= Stephan Feuchtwang =

British researcher

Stephan Feuchtwang (born 1937) is emeritus professor of anthropology at the London School of Economics (LSE). His main area of research is China.

He was born in Berlin in 1937, the son of Wilhelm Feuchtwang and Eva Neurath. His grandfather, David Feuchtwang, was the chief rabbi of Vienna. Feuchtwang is the author of books on Chinese popular religion, feng shui, and (with Wang Mingming) a book on local leadership: Grassroots Charisma in southern Fujian and northern Taiwan.

== Selected works ==
- with Charlotte Bruckermann: The Anthropology of China. China as ethnographic and theoretical critique, Imperial College Press 2016, ISBN 978-1-78326-982-2.
- After the Event.

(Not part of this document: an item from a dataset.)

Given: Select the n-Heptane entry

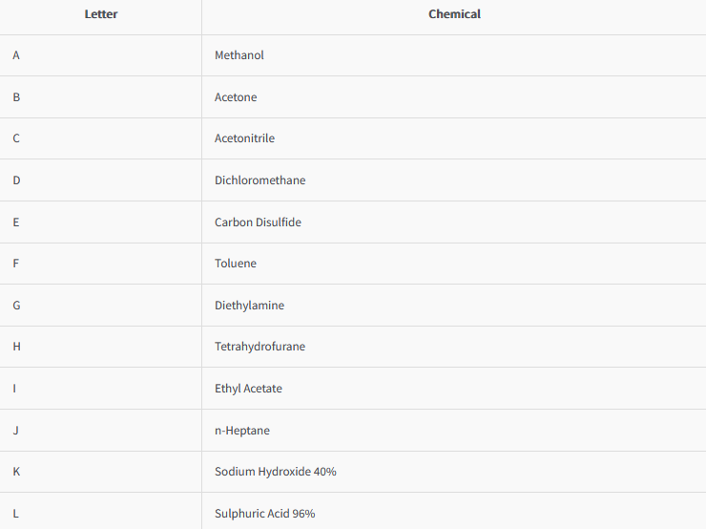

The Transmission of Grievous Loss in Germany, China and Taiwan, berghahn 2011, ISBN 978-0-85745-086-9.
- The Anthropology of Religion, Charisma and Ghosts, De Gruyter 2010, ISBN 9783110223552.
- with Wang Mingming: Grassroots Charisma. Four Local Leaders in China, Routledge 2002, ISBN 9780415865579.
- The Imperial Metaphor: Popular Religion in China, Routledge 1992, ISBN 978-0415021463.